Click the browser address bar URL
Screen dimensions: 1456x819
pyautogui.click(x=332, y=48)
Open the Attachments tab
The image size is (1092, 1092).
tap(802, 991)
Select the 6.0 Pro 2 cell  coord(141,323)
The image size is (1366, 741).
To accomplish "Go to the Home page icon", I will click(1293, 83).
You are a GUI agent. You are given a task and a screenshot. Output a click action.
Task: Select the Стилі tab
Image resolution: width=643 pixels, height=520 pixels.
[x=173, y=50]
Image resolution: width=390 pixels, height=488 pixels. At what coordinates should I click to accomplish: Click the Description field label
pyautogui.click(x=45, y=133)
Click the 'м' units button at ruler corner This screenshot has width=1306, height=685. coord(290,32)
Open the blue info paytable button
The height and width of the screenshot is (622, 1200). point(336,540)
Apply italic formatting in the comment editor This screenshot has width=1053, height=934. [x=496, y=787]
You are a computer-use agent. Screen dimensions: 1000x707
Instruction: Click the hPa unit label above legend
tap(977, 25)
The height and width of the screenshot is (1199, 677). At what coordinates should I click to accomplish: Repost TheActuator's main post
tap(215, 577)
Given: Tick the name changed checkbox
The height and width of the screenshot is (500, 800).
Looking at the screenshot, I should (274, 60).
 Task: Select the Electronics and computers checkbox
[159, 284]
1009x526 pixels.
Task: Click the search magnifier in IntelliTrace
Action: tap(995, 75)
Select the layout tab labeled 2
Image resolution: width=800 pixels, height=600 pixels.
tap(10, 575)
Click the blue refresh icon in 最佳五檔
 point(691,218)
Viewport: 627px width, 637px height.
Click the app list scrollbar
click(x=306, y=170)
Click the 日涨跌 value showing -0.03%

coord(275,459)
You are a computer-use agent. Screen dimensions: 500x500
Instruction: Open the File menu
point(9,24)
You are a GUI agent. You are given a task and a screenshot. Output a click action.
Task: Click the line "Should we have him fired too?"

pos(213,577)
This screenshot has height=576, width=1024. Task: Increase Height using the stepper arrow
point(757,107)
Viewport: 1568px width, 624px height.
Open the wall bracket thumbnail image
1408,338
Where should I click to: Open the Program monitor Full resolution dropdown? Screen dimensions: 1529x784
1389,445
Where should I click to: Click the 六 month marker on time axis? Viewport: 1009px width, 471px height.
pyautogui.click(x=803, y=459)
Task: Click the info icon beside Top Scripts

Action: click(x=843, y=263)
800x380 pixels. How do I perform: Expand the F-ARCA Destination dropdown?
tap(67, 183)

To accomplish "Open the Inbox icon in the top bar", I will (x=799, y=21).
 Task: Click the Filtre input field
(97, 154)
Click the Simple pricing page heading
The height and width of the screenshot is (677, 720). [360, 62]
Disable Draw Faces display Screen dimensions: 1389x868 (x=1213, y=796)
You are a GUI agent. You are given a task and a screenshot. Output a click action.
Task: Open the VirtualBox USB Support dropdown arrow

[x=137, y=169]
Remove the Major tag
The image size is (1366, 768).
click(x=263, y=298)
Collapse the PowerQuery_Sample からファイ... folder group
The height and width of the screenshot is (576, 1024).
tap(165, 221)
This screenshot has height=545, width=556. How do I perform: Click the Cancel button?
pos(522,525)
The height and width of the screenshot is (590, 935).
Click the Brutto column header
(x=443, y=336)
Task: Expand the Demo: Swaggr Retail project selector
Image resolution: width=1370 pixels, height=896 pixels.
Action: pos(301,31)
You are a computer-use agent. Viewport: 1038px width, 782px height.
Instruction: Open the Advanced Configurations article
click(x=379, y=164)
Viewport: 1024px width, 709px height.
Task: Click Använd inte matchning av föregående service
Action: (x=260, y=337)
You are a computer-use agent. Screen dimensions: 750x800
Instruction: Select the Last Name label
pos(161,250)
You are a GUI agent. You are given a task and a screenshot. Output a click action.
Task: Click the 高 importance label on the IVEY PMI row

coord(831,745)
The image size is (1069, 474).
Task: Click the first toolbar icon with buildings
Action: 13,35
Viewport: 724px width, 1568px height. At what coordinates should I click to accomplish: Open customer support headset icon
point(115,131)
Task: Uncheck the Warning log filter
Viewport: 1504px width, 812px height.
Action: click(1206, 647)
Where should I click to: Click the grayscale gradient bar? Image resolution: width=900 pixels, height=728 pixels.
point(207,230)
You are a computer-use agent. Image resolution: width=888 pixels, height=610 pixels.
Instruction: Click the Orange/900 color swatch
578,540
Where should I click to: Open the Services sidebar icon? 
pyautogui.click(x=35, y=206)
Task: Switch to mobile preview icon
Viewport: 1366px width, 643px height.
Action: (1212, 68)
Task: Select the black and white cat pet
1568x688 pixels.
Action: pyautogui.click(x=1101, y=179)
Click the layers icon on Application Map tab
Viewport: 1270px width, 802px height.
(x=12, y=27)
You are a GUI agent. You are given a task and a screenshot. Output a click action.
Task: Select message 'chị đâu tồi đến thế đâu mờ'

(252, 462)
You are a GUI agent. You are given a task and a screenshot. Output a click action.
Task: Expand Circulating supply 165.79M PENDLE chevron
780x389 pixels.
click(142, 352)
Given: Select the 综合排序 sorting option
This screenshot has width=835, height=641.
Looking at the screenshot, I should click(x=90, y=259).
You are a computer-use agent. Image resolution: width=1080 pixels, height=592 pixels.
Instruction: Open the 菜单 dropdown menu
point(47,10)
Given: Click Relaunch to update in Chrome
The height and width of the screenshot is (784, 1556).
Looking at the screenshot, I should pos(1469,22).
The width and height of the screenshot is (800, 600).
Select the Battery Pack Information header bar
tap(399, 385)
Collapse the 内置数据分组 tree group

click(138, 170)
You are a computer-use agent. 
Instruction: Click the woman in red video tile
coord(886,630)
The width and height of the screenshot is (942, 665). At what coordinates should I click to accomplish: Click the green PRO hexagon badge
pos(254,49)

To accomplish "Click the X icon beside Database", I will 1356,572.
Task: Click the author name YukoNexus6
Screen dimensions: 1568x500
· · ·
Look through the entries and give the number of lines containing the word "will". Add nothing else.

• Task response
3